Dates: 01/07/2013 - 01/07/2014

Location: Development

LOLA MONTEZ
A musical

Music by Peter Stannard Lyrics by Peter Benjamin Book by Alan Burke

 

Lola Montez is set in Ballarat in 1856 and deals with the sensational visit of the famous Irish dancer to the scene of the great Australian gold rush during its heyday. The musical revolves around Lola’s exploits and romances, with an array of distinctly Aussie characters woven into the narrative, and includes a nod to her notorious ‘Spider Dance’ which provoked a furore wherever she performed it.


Lola Montez was the Madonna of the 19th century!
A popular singer and performer who outraged the establishment by taking off her clothes on stage in her famous spider dance.
"They storm my web and beg a night of bliss.

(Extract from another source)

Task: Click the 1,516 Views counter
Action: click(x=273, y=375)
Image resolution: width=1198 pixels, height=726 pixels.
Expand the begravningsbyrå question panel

Then die in rapture at my poisonous kiss. Beware. Beware."
When the aging temptress left her celebrity lovers [Ludwig of Bavaria, Dumas, Liszt] in Europe and toured the gold fields of Ballarat - miners covered her stage with Gold nuggets.
But the Editor of the
Ballarat Times gave her act a panning. Lola responded by horsewhipping him in public.

Lola Montez, The Musical
The two most notable Australian musicals of the 1950’s were Edmond Samuels’ The Highwaymen and Lola Montez. With a cast that included the young Jon Finlayson, Lola Montez hada successful Melbourne opening, with an Age reviewer describing it as, ‘gay, humourous, tuneful with pleasant sentiment and a vein of engaging irony’. The Brisbane season that followed was also successfu. 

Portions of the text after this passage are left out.